[Dataset entries]

##############################

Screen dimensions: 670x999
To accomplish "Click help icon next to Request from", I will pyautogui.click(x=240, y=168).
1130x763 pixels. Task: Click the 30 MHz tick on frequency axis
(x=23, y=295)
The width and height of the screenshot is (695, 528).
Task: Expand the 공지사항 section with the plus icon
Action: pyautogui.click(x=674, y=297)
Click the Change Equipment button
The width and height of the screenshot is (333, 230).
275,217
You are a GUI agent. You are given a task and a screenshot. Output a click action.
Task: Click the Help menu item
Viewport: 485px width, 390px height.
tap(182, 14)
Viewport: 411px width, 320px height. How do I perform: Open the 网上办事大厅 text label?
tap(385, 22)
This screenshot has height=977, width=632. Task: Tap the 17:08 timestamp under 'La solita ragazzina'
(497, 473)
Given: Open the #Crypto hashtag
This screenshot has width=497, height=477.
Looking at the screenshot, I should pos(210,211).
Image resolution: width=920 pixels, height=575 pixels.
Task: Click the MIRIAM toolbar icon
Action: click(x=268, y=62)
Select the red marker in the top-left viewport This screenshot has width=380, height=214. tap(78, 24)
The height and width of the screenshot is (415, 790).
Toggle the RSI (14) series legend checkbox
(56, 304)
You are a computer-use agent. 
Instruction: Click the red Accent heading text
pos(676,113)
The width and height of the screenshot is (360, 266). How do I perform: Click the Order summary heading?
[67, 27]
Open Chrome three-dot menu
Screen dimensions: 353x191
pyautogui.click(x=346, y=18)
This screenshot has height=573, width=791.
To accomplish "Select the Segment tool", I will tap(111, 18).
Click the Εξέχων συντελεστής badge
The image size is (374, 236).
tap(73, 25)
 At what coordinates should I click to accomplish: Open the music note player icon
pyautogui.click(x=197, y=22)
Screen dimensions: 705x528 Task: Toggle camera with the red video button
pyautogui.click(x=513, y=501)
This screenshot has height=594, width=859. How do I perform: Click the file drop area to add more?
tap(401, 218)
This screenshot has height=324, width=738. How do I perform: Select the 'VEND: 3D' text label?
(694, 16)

##############################

» Directions for this task
Repeat every line exactly, starting with the first line of the entries, and stop once the line containing "You are a computer-use agent." has been given.

» Answer for this exercise
Screen dimensions: 670x999
To accomplish "Click help icon next to Request from", I will pyautogui.click(x=240, y=168).
1130x763 pixels. Task: Click the 30 MHz tick on frequency axis
(x=23, y=295)
The width and height of the screenshot is (695, 528).
Task: Expand the 공지사항 section with the plus icon
Action: pyautogui.click(x=674, y=297)
Click the Change Equipment button
The width and height of the screenshot is (333, 230).
275,217
You are a GUI agent. You are given a task and a screenshot. Output a click action.
Task: Click the Help menu item
Viewport: 485px width, 390px height.
tap(182, 14)
Viewport: 411px width, 320px height. How do I perform: Open the 网上办事大厅 text label?
tap(385, 22)
This screenshot has height=977, width=632. Task: Tap the 17:08 timestamp under 'La solita ragazzina'
(497, 473)
Given: Open the #Crypto hashtag
This screenshot has width=497, height=477.
Looking at the screenshot, I should pos(210,211).
Image resolution: width=920 pixels, height=575 pixels.
Task: Click the MIRIAM toolbar icon
Action: click(x=268, y=62)
Select the red marker in the top-left viewport This screenshot has width=380, height=214. tap(78, 24)
The height and width of the screenshot is (415, 790).
Toggle the RSI (14) series legend checkbox
(56, 304)
You are a computer-use agent. 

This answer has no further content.